E in questa circostanza, il gioielliere non ha avuto più dubbi, ed ha indicato senza esitazione l’immagine fotografica di Ferrari. Quindi impronte, identificazioni fotografiche da parte della vittima, e in più un altro indizio: nella colluttazione non era stato il solo gioielliere a riportare lesioni. Il 5 luglio si presentò al pronto soccorso dell’ospedale Perrino, ha accertato la Squadra mobile brindisina nel corso delle indagini, Claudio Chiricò al quale furono diagnosticati un trauma contusivo alla spalla sinistra con sublussazione dell’articolazione scapolo-omerale, e una distorsione al ginocchio sinistro. Era stato lui ad avere la colluttazione con il titolare del negozio.

La ricostruzione dei fatti. Corrado Romano raccontò agli investigatori della questura di Ravenna, descrivendo fisionomia e statura dei due banditi che lo avevano rapinato e ferito, che li aveva già visti dieci o dodici giorni prima del 29 giugno 2011. Erano entrati nel negozio con la scusa di scegliere un regalo per un matrimonio. Ma poi non avevano acquistato nulla ed erano andati via. Si trattava, come è intuibile, di un  sopralluogo per rendersi contro della presenza o meno di un sistema di videosorveglianza e dell’ubicazione di un eventuale pulsante per l’allarme antirapina.
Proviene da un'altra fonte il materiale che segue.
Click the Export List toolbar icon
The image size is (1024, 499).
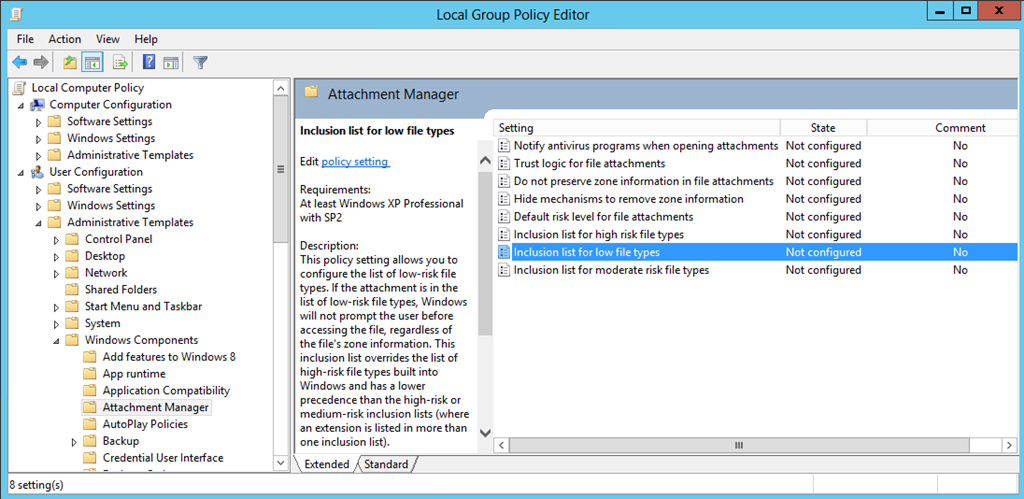coord(120,63)
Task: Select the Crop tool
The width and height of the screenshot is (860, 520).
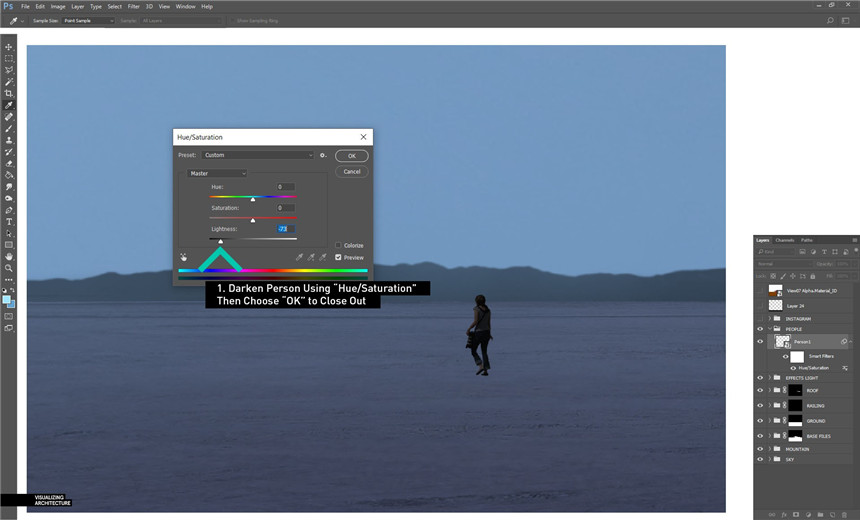Action: tap(9, 93)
Quando Chiricò e Ferrari tornarono alcuni giorni dopo, il gioielliere non aveva perciò alcun motivo di nutrire sospetti, e mostrò ai presunti clienti alcuni esemplari di bracciali affinché potessero sceglierne uno. Invece in pochi attimi Chiricò scavalcò il bancone del negozio e bloccò Romano, raggiunto pochi istanti dopo anche da Chiricò. Il gioielliere fu picchiato senza pietà: una grandinata di pugni, colpi inferti alla testa con la canna o il calcio della pistola, e anche calci quando era ormai sopraffatto e steso sul pavimento. I banditi presero i gioielli. Il più lesto a tornare in strada fu Ferrari, ma Chiricò, ancora alle prese con la vittima, rimase intrappolato perché la porta automatica si richiuse subito. Allora il rapinatore tornò indietro, e ricominciò a prendere a calci e pugni Romano per farsi aprire, sino a quando egli stesso trovò il pulsante e lo azionò, scomparendo tra le strade del centro storico di Faenza, ma lasciando nel negozio la pistola, che rivelò essere una riproduzione priva del tappo rosso.
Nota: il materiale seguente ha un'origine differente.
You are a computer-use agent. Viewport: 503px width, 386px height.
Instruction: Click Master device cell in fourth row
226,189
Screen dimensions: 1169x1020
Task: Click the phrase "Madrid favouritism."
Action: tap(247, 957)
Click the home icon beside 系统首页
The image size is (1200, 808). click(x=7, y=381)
Avvertito il 113, Corrado Romano fu soccorso da un vicino: in ospedale gli furono diagnosticati un trauma cranico, un  trauma toracico con  frattura di varie costole sul lato destro della gabbia toracica e numerose contusioni in altre parti del corpo. Ma oltre alle descrizioni fisiche dei banditi, il gioielliere aveva un’altra cosa da dire alla polizia: quei banditi avevano un accento familiare per lui, originario della provincia di Lecce. I due finti clienti avevano detto di essere siciliani, e si erano stretti nelle spalle quando aveva detto che gli sembrava, la loro, una cadenza più salentina che palermitana o catanese. Questo dettaglio, poi, unito agli altri, è servito a stringere ulteriormente il cerchio delle indagini.